**Directions for this task**
Collect every line of the material below that contains the string "should". Case counts.

[Dataset rows]
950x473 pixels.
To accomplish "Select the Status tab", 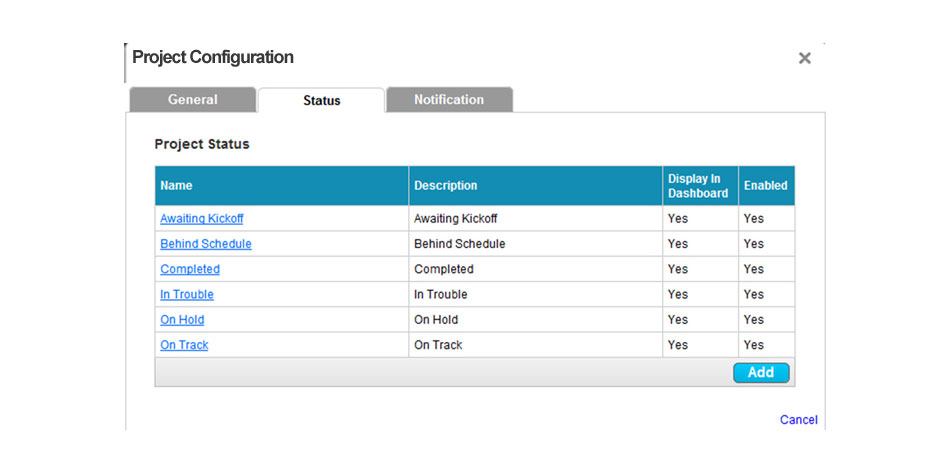I will 321,101.
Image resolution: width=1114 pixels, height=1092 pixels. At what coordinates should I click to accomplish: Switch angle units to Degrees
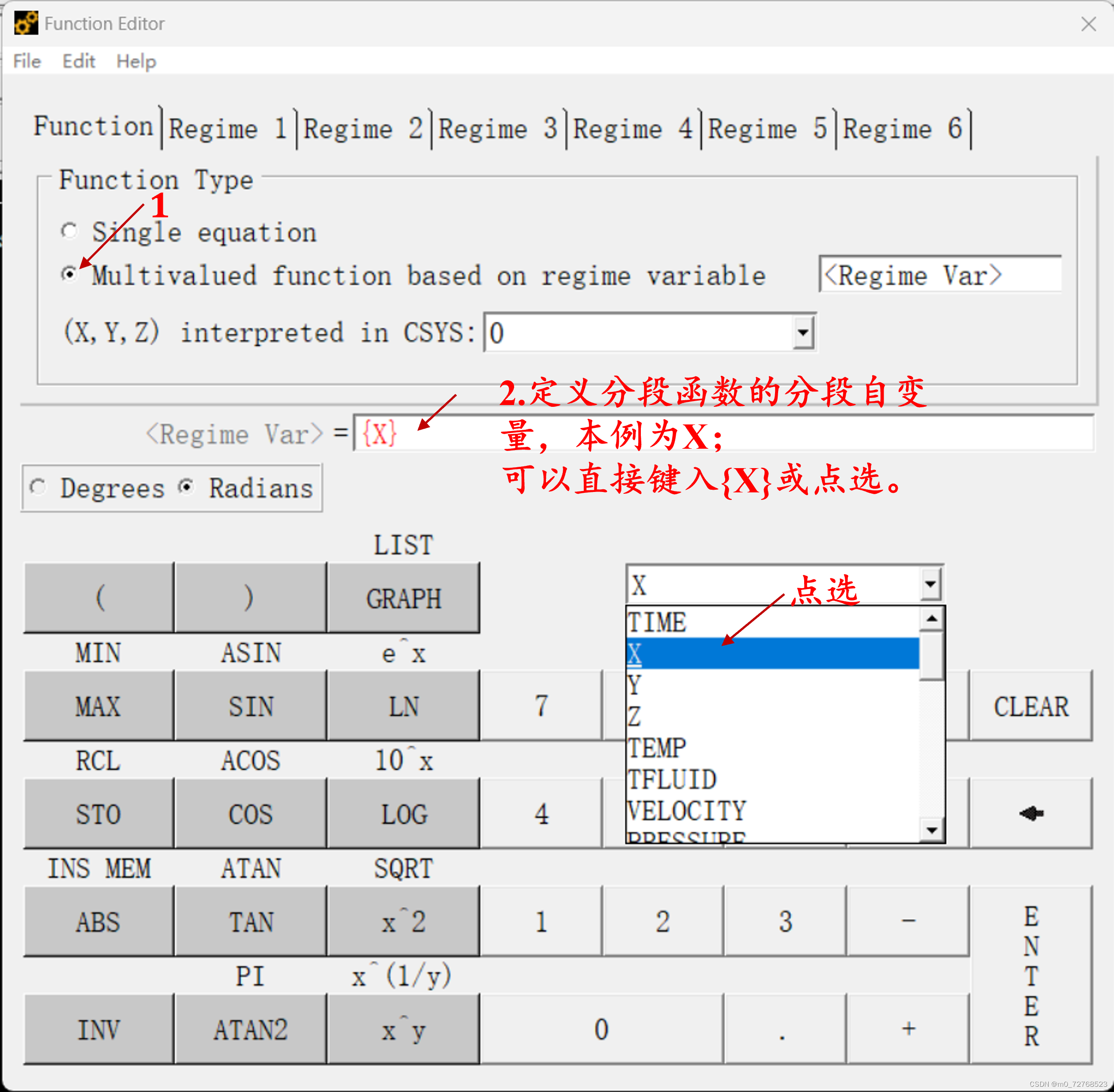coord(38,487)

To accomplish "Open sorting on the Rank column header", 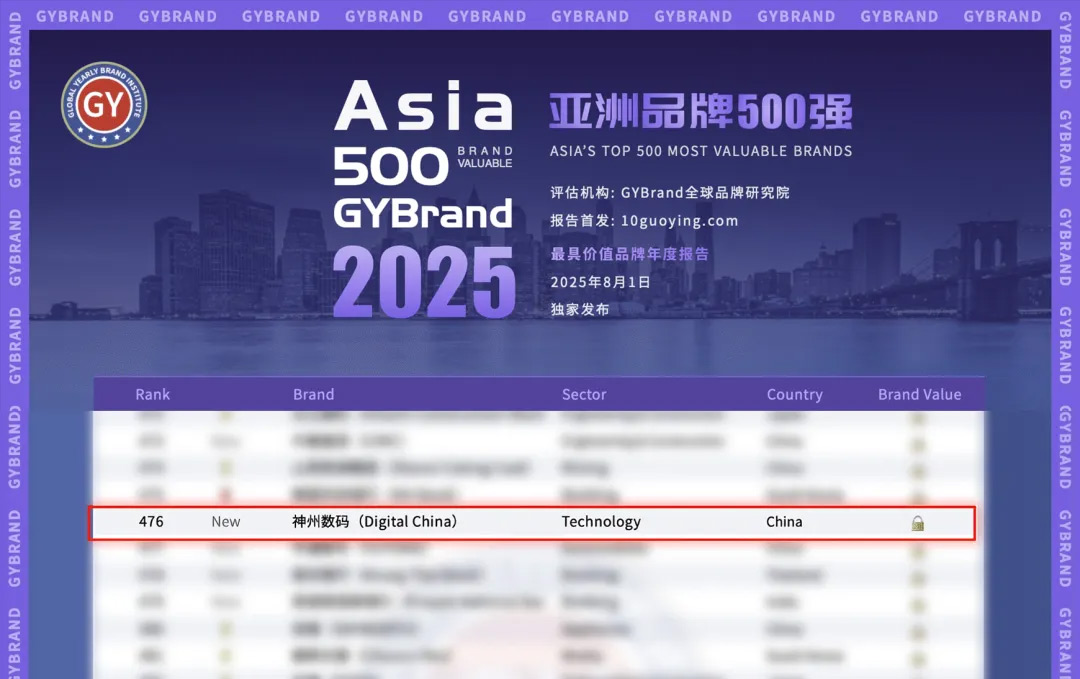I will coord(152,394).
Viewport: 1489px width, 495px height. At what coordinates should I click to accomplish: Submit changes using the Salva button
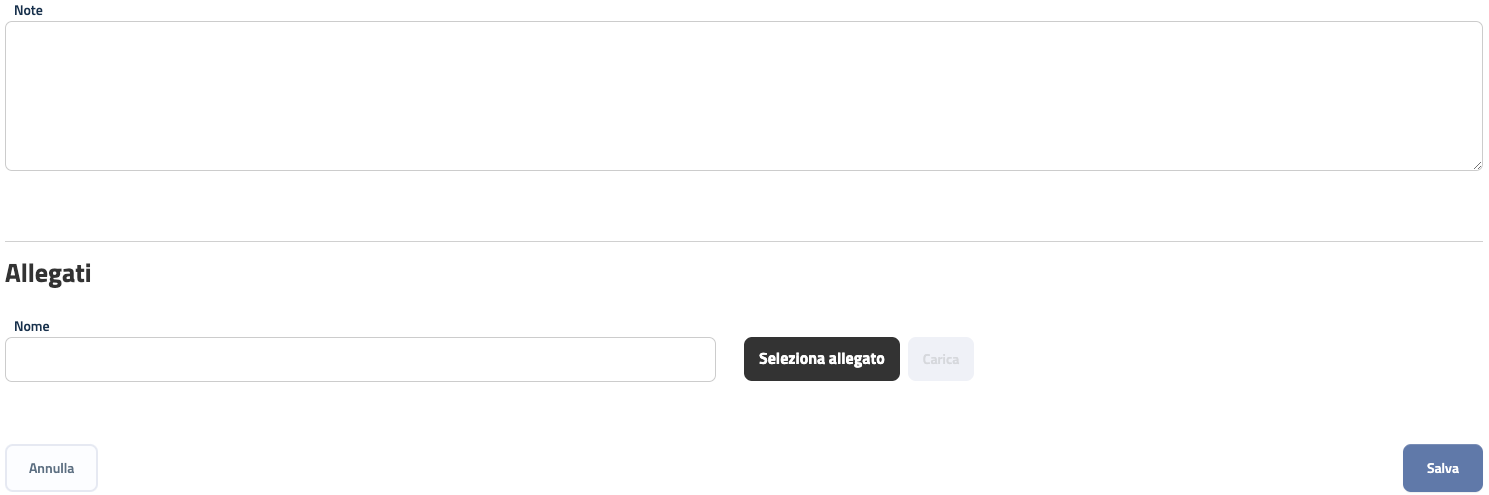1442,468
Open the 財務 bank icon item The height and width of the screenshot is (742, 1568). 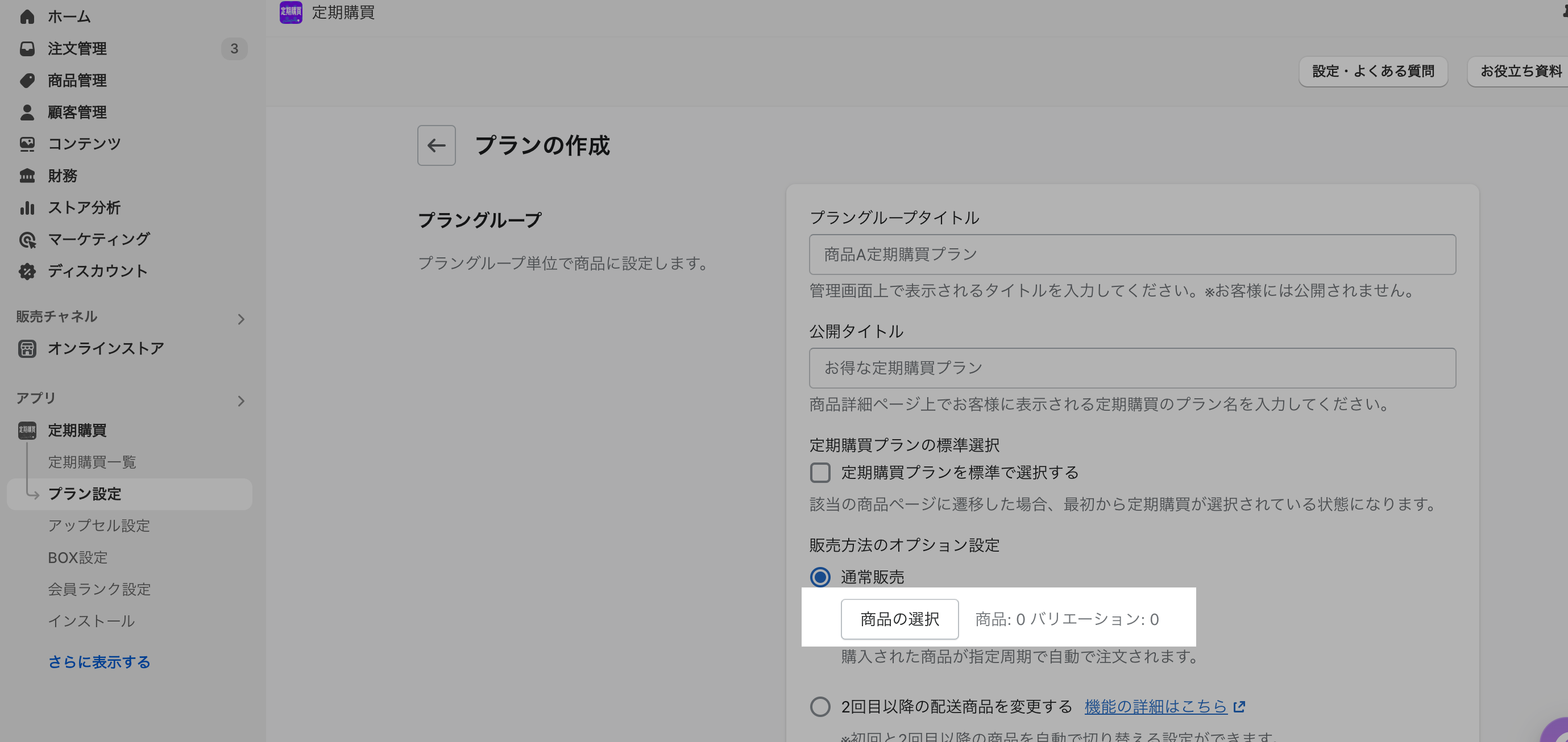point(27,176)
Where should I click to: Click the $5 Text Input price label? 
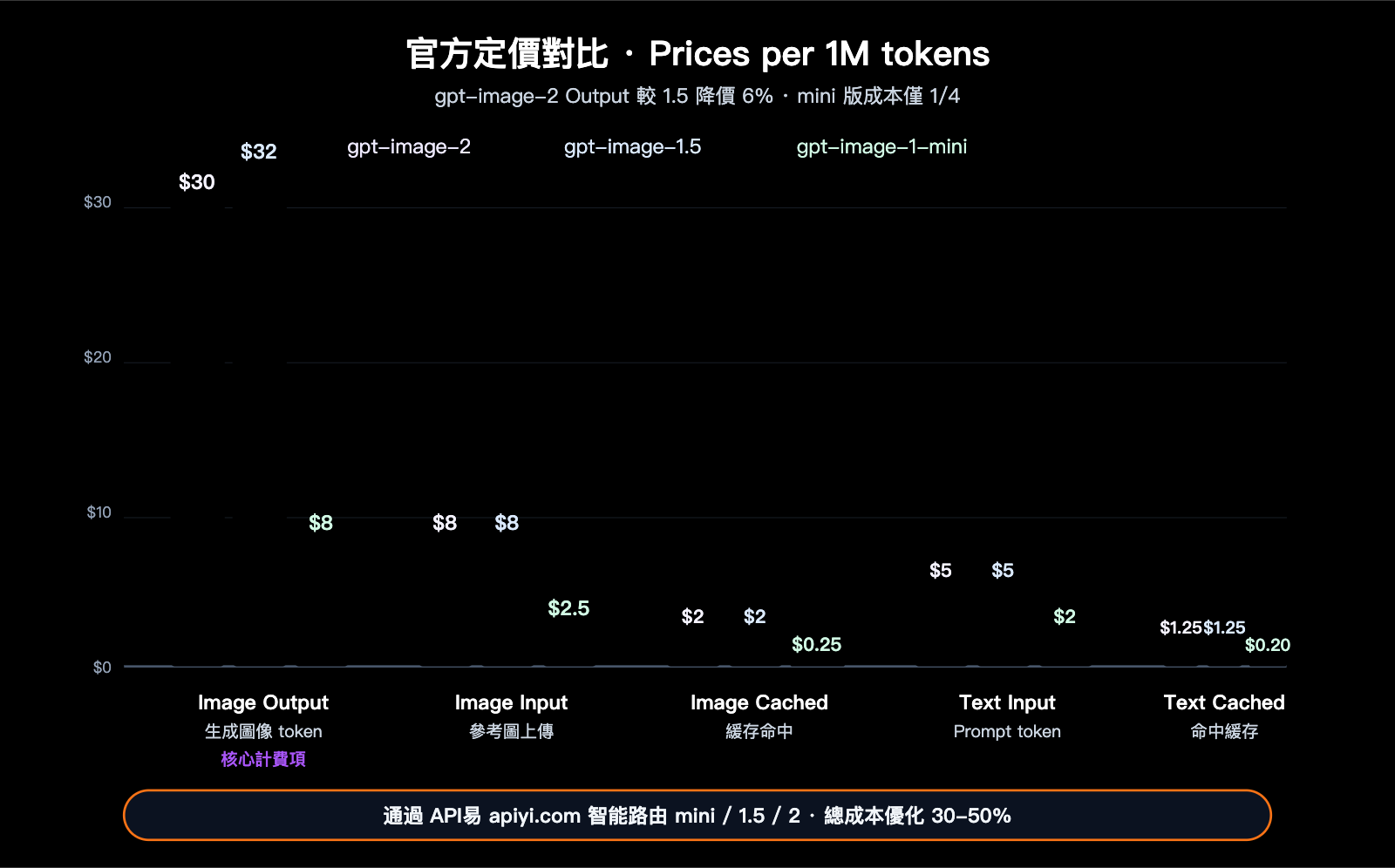tap(941, 570)
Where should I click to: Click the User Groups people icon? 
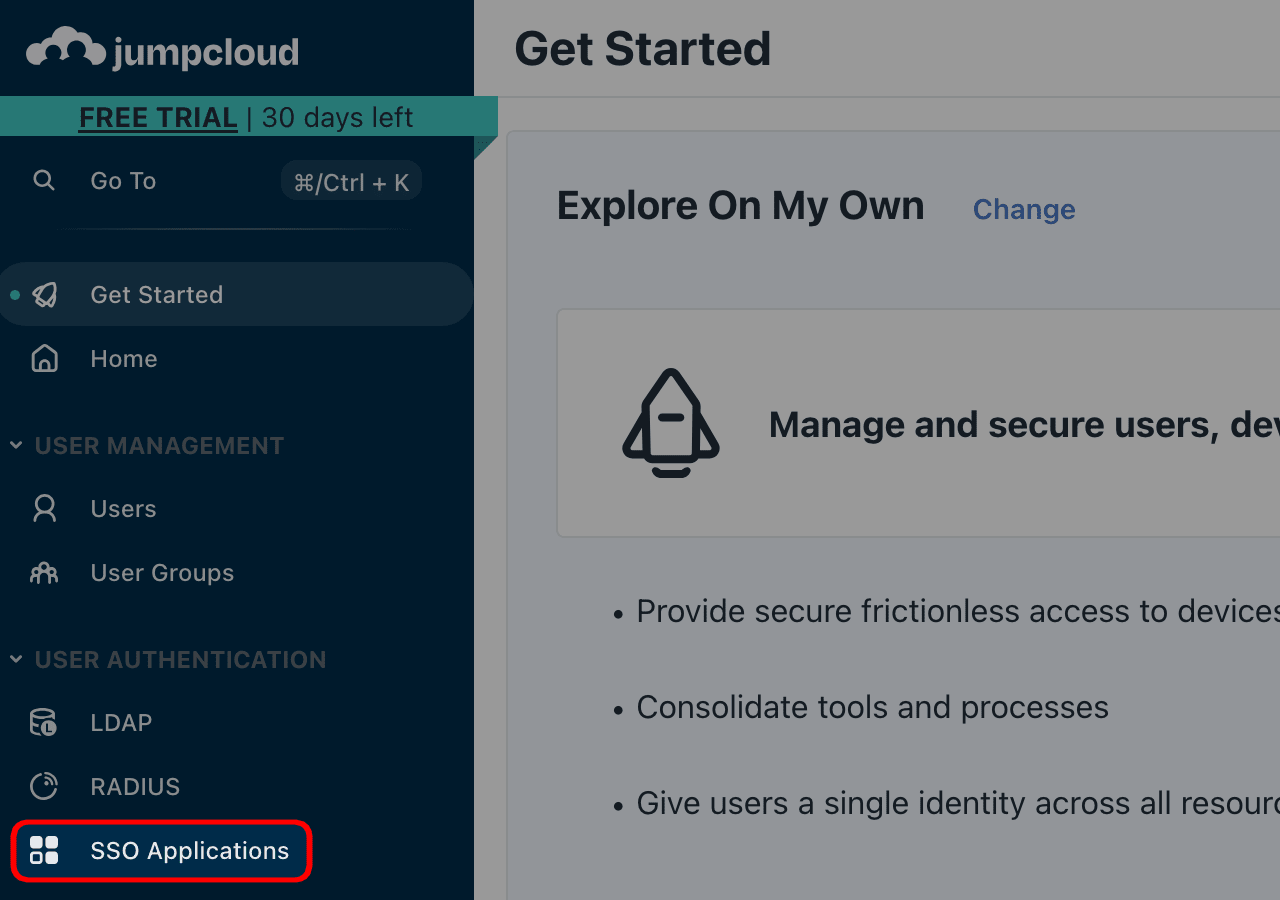coord(44,572)
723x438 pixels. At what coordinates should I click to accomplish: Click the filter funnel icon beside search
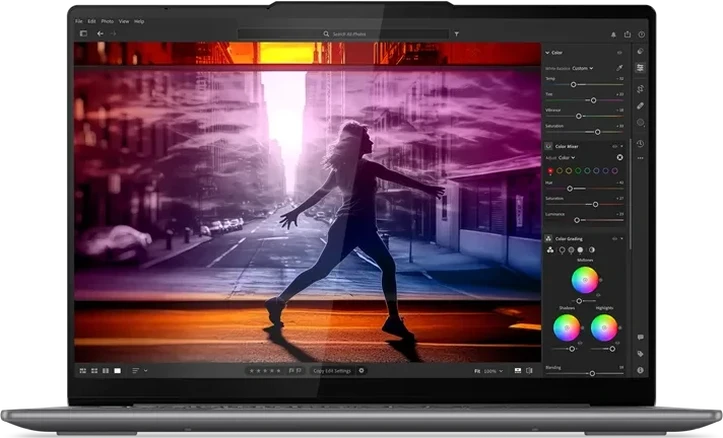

**Exercise answer**
Image resolution: width=1114 pixels, height=1092 pixels. At what coordinates should I click to accomplish: Switch angle units to Degrees
Viewport: 1489px width, 495px height. At what coordinates should I click to accomplish: Submit changes using the Salva button
Where should I click to: Click the $5 Text Input price label? 
Where should I click to: Click the User Groups people icon? 
723x438 pixels. At what coordinates should I click to accomplish: Click the filter funnel icon beside search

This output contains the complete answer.